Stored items
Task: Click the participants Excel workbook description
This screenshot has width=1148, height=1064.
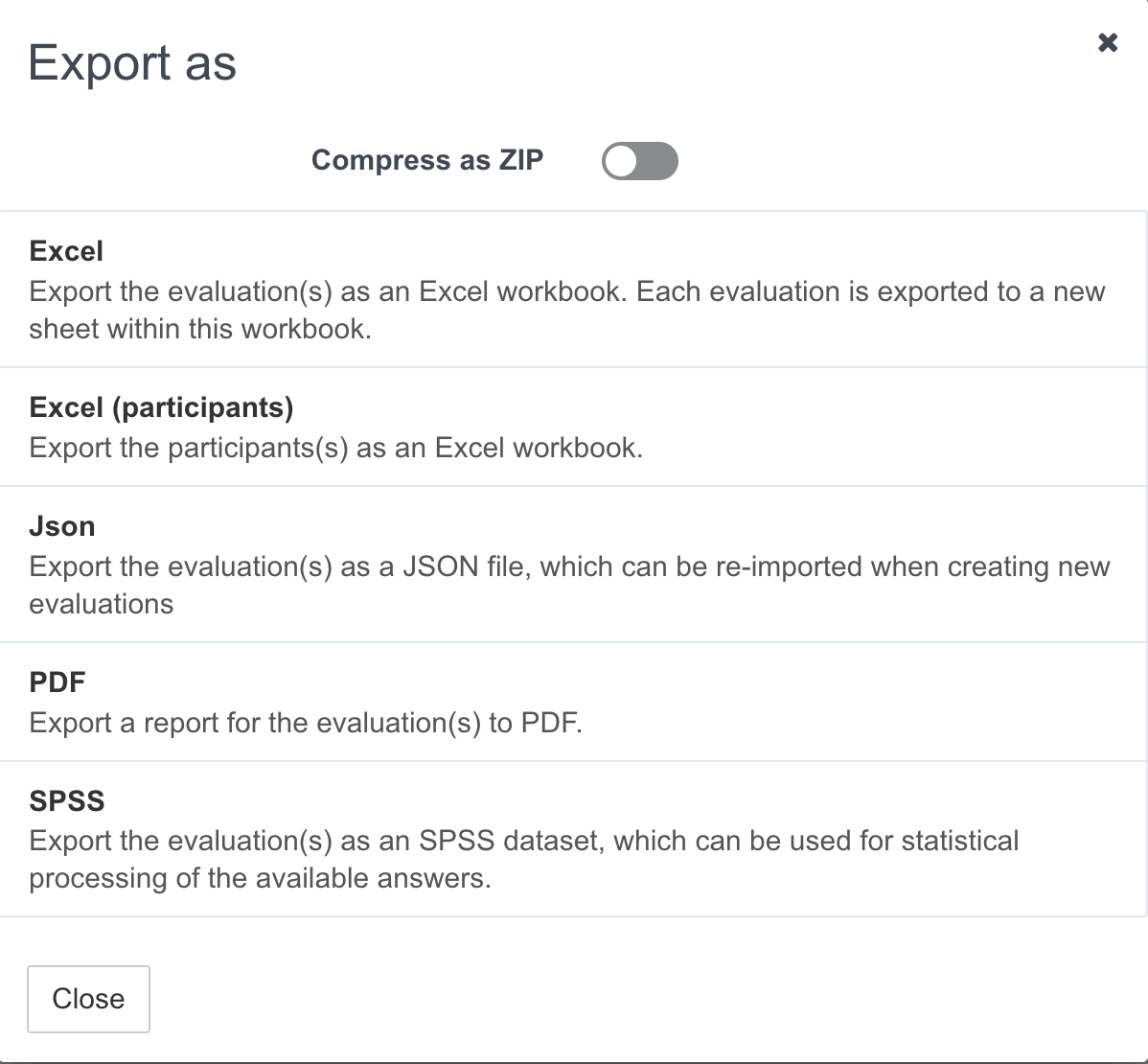Action: (x=336, y=449)
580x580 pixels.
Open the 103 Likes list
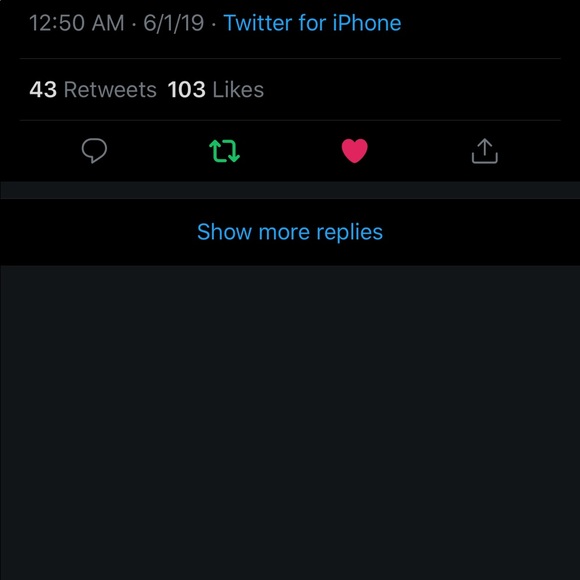point(216,90)
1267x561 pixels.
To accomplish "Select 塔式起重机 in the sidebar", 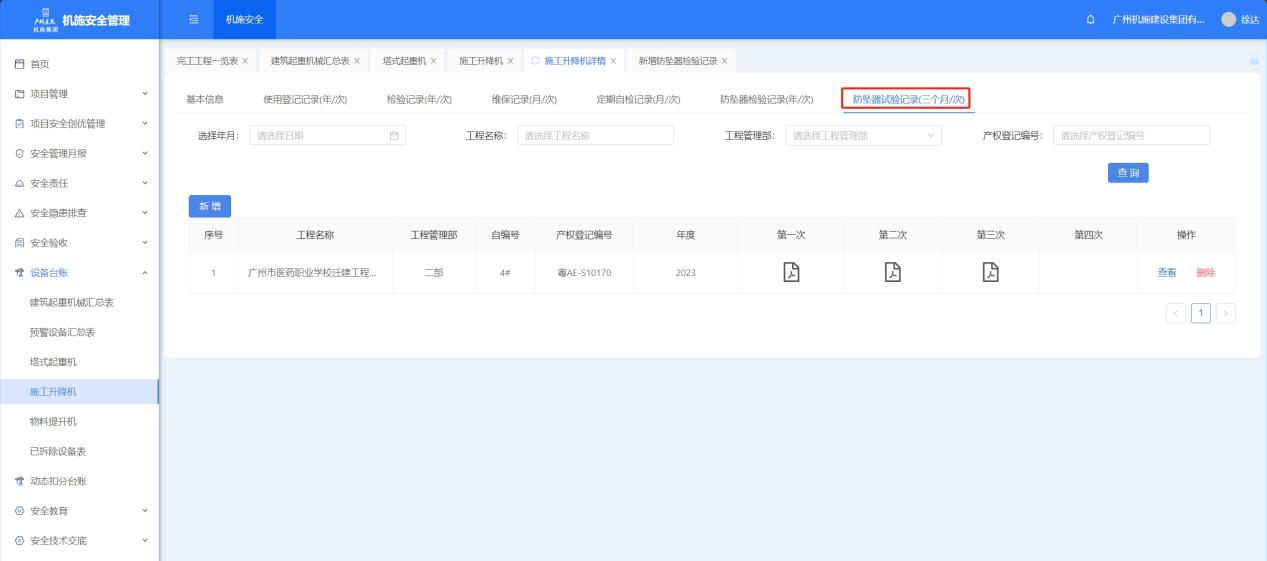I will click(x=53, y=361).
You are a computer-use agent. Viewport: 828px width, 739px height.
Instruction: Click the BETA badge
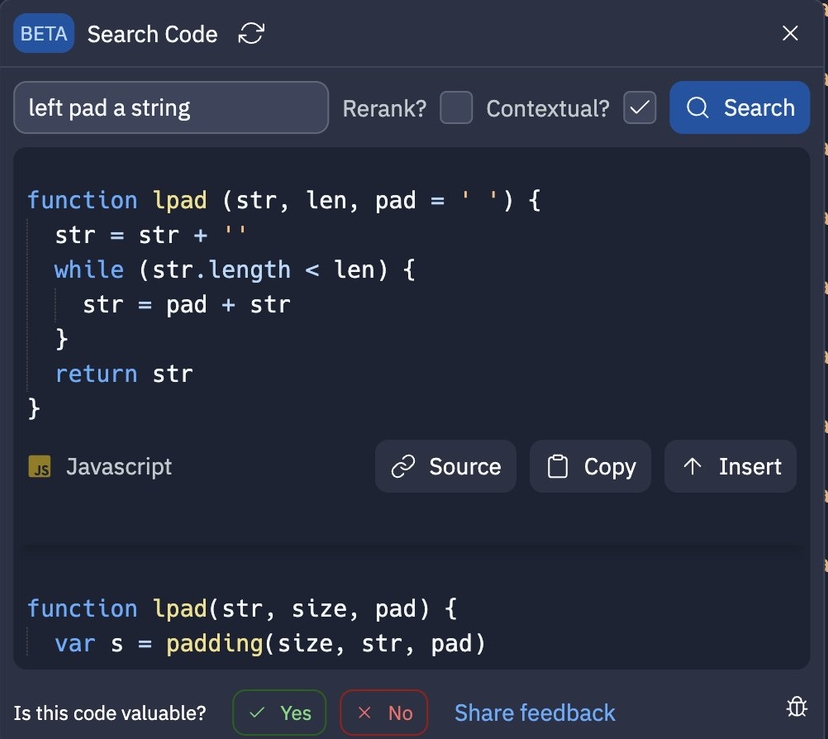click(x=43, y=32)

## What you are asked to do
Rewrite the listing from the line containing "You are a computer-use" through its final line, putting "label" in place of "badge" and keeping everything else the same. Leave out the pictures.

## Task output
You are a computer-use agent. Viewport: 828px width, 739px height.
Instruction: Click the BETA label
click(x=43, y=32)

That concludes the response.